IT Visibility - NA - Data Processing has been Delayed
Incident Report for Flexera System Status Dashboard
Postmortem

Description: IT Visibility - NA - Data Processing was Delayed

Timeframe: January 22nd, 6:23 PM to January 23rd, 4:40 AM PST

Incident Summary

On Sunday, January 22nd, at 6:23 PM PST, we experienced a service interruption with the IT Visibility data streaming service which may have caused a processing backlog in the environment. As a result, some customers may have experienced delays accessing the most recent inventory data from IT Visibility.

During the routine health checks at 1:30 AM PST, technical staff found that one of the pods for the data streaming service was in an unhealthy state, with it failing and restarting repeatedly. After further investigation, staff identified some unknown data sent by one of the orgs to be the cause behind resource contention issues within the pod. This further caused a downstream impact on the data processing for the other orgs utilizing the same pod.

At 2:40 AM PST, technical staff rebalanced the incoming traffic between other pods in the cluster to reduce the load on the impacted pod. In addition, at 4:39 AM PST, technical staff temporarily moved the unknown data in question to an alternate pod, following which the data processing resumed as usual.

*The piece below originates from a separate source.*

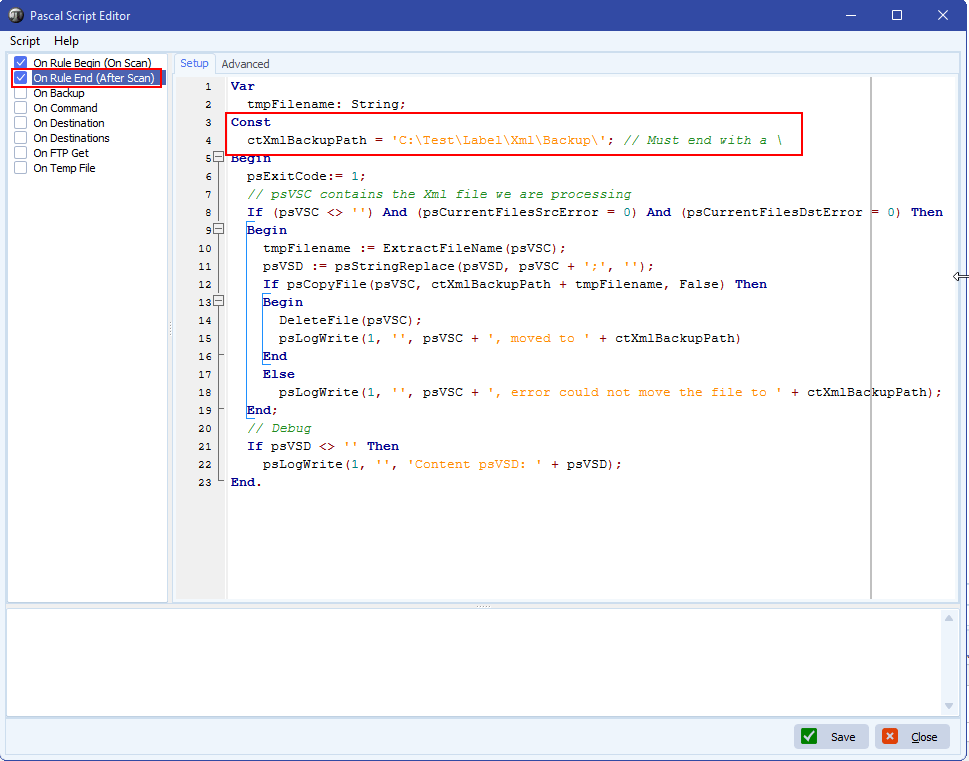Select the On Command list item
This screenshot has width=969, height=761.
[65, 108]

At 4:40 AM PST, the backlog processing was completed. After additional monitoring, this incident was declared resolved.

Root Cause

As per the preliminary investigation, technical staff found some unknown data sent by one of the orgs to be the cause behind resource contention issues within the pod. This further caused a downstream impact on the data processing for the other orgs utilizing the same pod.

Corrective Action

  1. To reduce the load on the impacted node, we have rebalanced the incoming traffic between other pods in the cluster
  2. In addition, we have temporarily moved the data in question to an alternate pod to stop it from streaming and crashing the pod
  3. Technical staff have been tasked to investigate the root cause behind the instability caused by the data streaming from the specific org
Posted Jan 27, 2023 - 11:05 PST

Resolved
This incident has been resolved.
Posted Jan 23, 2023 - 07:08 PST
Investigating
Incident Description: Customers may experience delays before inventory data is visible due to a processing backlog. As of 2:00 AM PST, data may have been up to 7 hours out of date. No impact on EU customers.

Priority: 2

Restoration activity:

Technical teams have been engaged and are investigating.
Posted Jan 23, 2023 - 01:58 PST
This incident affected: Flexera One - IT Visibility - North America (IT Visibility US).